俺は生きていないか警戒しながら、オークの側に近寄り確認をした。
オークには親父にやられたときに付いたであろう傷跡が残っており、そのすぐ横に俺が付けた傷もあり、傷口から血がとめどなく溢れていた。
息もしておらず、目は虚ろで完全に死んでいるのが分かった。どうにか倒すことが出来たことが分かると、緊張の糸が切れて疲れやマナの使い過ぎによる疲れがどっと来た。
…やっば…意識が吹っ飛びそう…
どうにか持ち堪えると俺は人間の女の子を探し始めた。オークと戦っているときは近くにいなかったが遠くまで逃げたのか?
そう思っていたが案外すぐに見つかった。
近くの草むらに隠れており、こちらを怯えながら見つめていた。
「ヒッ!」
俺が見つけたのが分かると女の子は悲鳴を上げてきた。あんなにヤバそうな奴を倒したから俺もヤバそうってことなのか?

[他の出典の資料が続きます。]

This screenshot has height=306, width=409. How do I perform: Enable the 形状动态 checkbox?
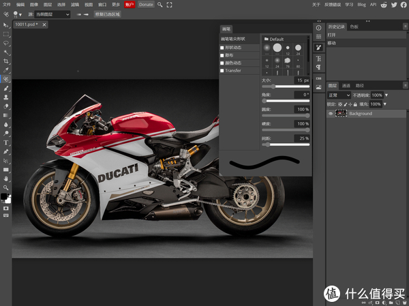click(x=222, y=48)
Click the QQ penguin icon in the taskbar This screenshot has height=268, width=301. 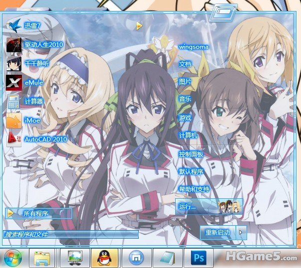tap(105, 258)
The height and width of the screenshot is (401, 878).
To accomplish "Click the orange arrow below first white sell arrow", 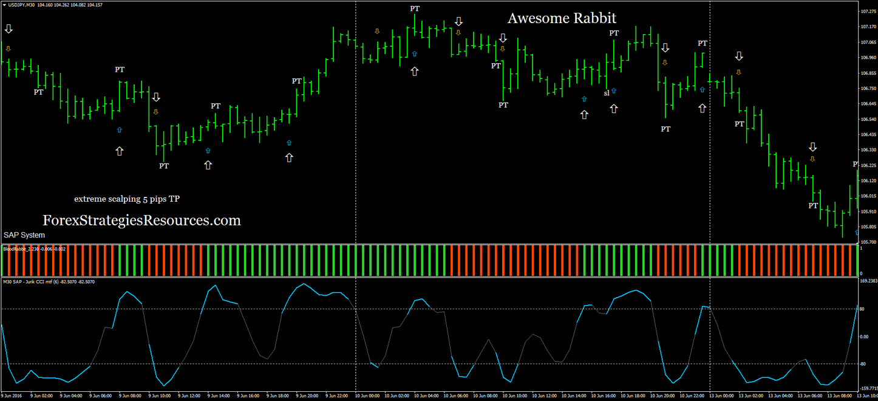I will tap(9, 49).
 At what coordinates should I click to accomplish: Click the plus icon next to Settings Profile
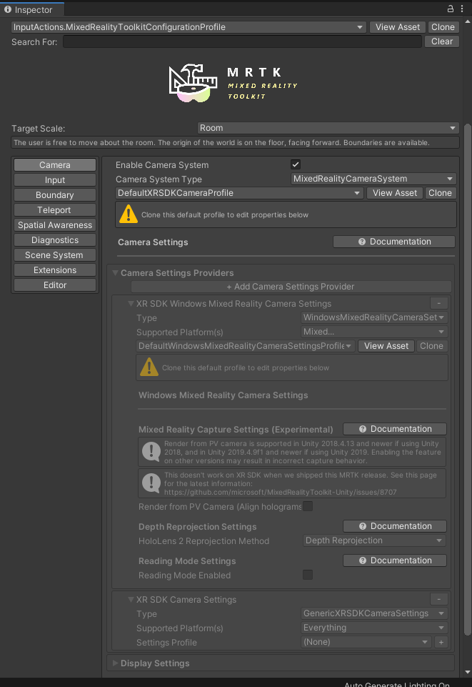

少しショックを受けていたが、どうやらそれだけではないようだ。
あ、【威圧】を解除するの忘れてた。
オークと戦っている間、少しでも相手を怯ませることができると思ったため、気を引いた後、ずっと発動しっぱなしだったのだ。
試しに解除してみると女の子は恐怖心が消えたようでこちらに向かって叫んできた。
「わ、私を食べる気?さ、さっきのオークの方がお、大きいしたくさん食べられそうでしょ?だからお願い、私を食べないで!」
何言ってんだ?俺がこいつを食べる?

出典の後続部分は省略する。